Mine fire caused child distress

Schools Study research co-lead Matthew Carroll has been tracking the psychological effects of the 2014 Hazelwood mine fire on children.

Schools Study research co-lead Matthew Carroll has been tracking the psychological effects of the 2014 Hazelwood mine fire on children.

New data reveals Morwell children experienced higher levels of distress associated with the 2014 Hazelwood mine fire than school students who lived elsewhere in the Latrobe Valley.

But the smoke event did not lower NAPLAN results at Morwell schools, the Schools Study has found.

The surveys were part of the Psychological Impacts stream of the long-term Hazelwood Health Study, and were looking at the prevalence and persistence in distress following the six-week mine fire.

Schools Study research co-lead Matthew Carroll said the grade 3 and 5 and year 7 and 9 students were asked questions such as whether they dreamt about the event, woke up and thought about it and felt afraid if they smelt smoke.

"Twenty-five per cent said they were still thinking about it and dreaming about it," Dr Carroll said.

Most students however reported little or no psychological symptoms due to the mine fire.

The first round of surveys was conducted in 2015 and 2016 on students and their parents and teachers, and some children participated in interviews.

Children reporting a range of experiences, both positive and negative, associated with the smoke event.

Some found helicopters flying overhead "quite exciting", and some children made new friends through temporarily relocating to other schools in the Latrobe Valley.

Negative outcomes included increased worry about family and friends and an effect on their physical health.

Dr Carroll said it was hard to know what exactly caused the children distress, however age played a significant role.

"Younger children were more likely to report being upset and worried than older kids," he said.

He also identified younger children further away from Morwell were more likely to show higher levels of concern than older children closer to the event.

"Younger kids struggle to understand what they hear in media and community, and there was a lot of community concern at the time," Dr Carroll said.

The researchers compared NAPLAN results at Latrobe Valley schools in 2013 from before the Hazelwood mine fire with results from 2015.

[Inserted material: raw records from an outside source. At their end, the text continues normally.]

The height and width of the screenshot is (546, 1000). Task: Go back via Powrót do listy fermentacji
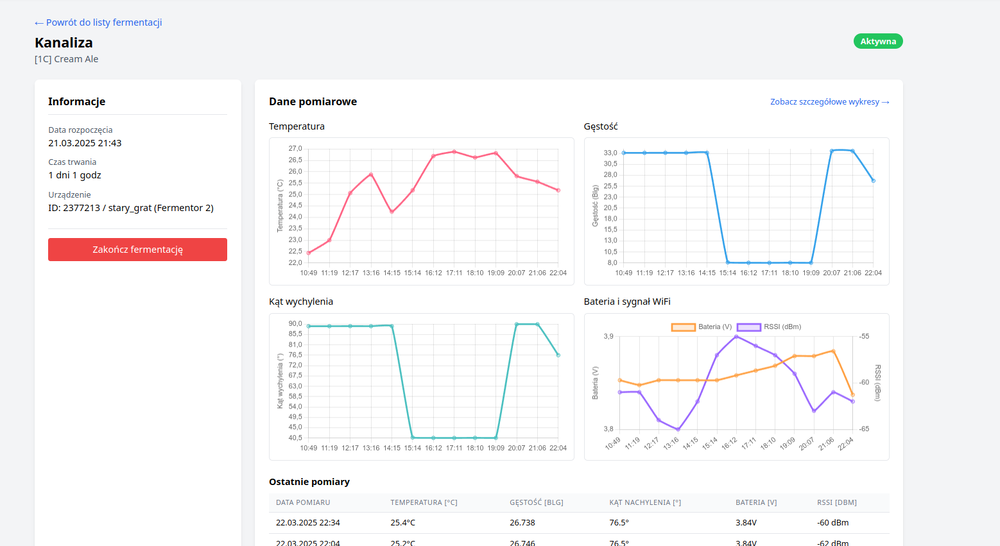coord(98,22)
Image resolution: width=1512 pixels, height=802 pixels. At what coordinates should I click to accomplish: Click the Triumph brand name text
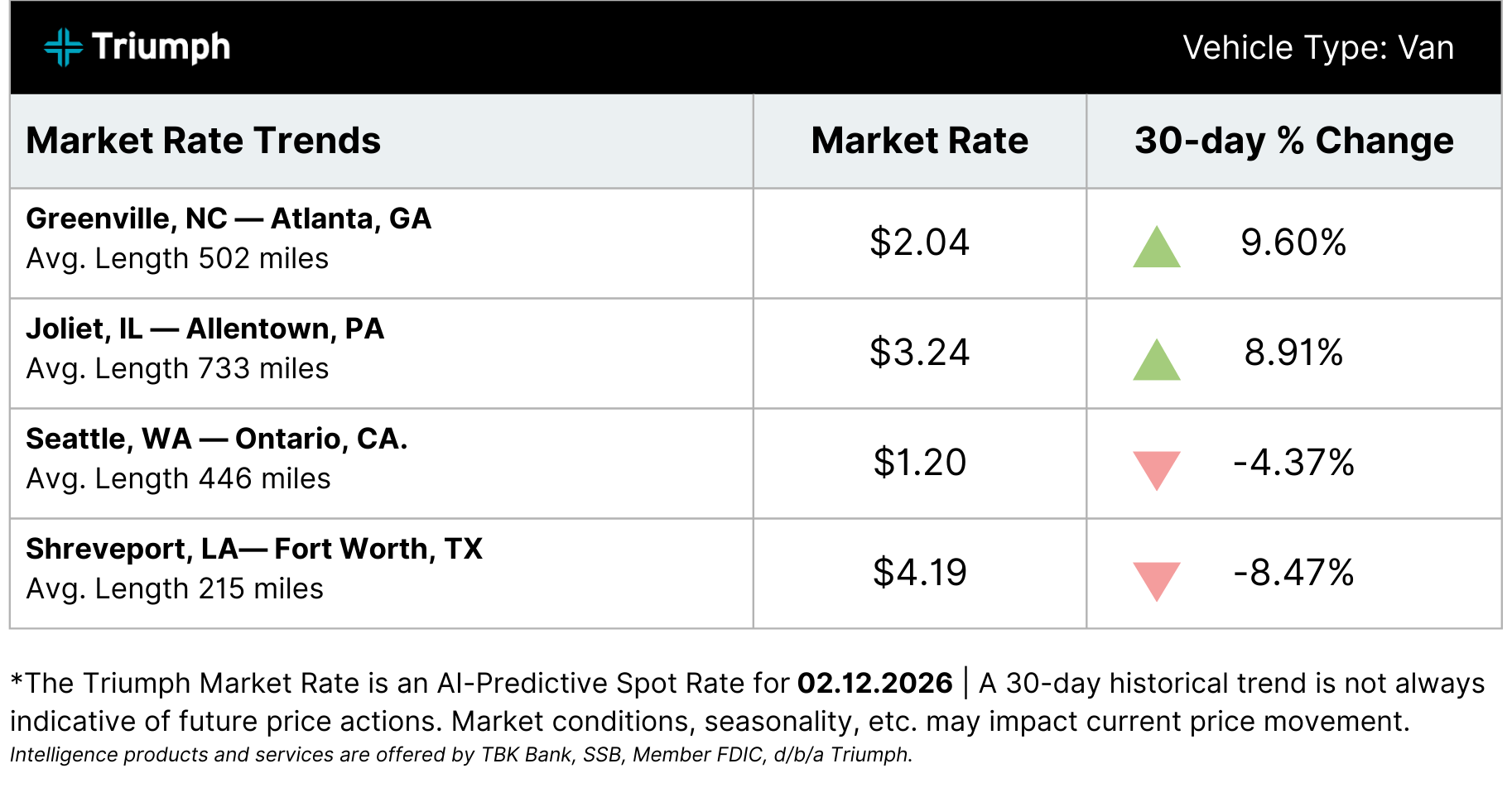coord(161,47)
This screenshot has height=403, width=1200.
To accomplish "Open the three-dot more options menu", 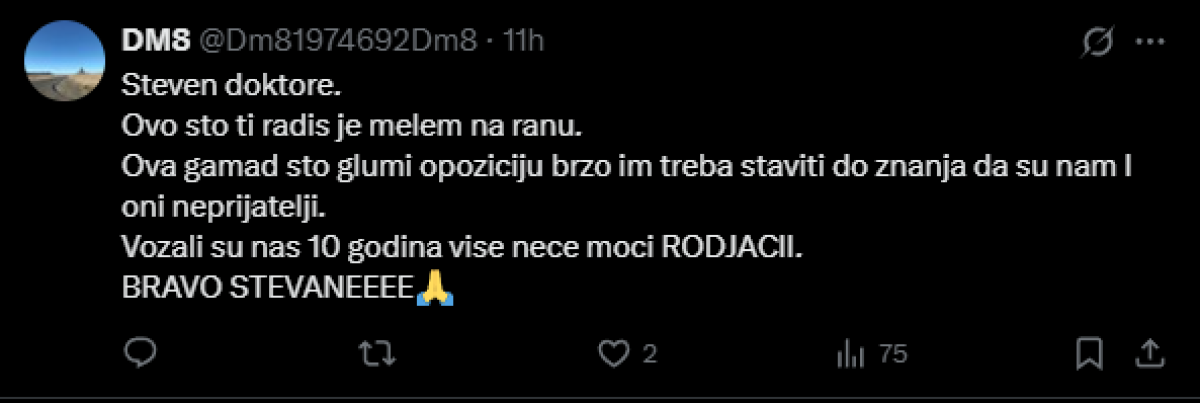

Dr Carroll said NAPLAN results were in general terms expected to increase by grade, so they interested to see if the mine fire had an effect on school performance.

"We were pleased to find Morwell students' (results) increased more than those students outside Morwell," he said.

"We don't think that's a mine fire effect."

He attributed the improvement to increased funding and supports following the event.​

"Students in Morwell were coming from a lower base in 2013, so they had more room to improve," Dr Carroll said.

Two years on, the researchers are hoping the same students involved in the first round of data collection could complete another survey and will be inviting current grade 3 students from participating schools to take part.

"This will allow us to look at whether there are any ongoing impacts in a younger age group, those who were around five years old at the time of the fire," Dr Carroll said.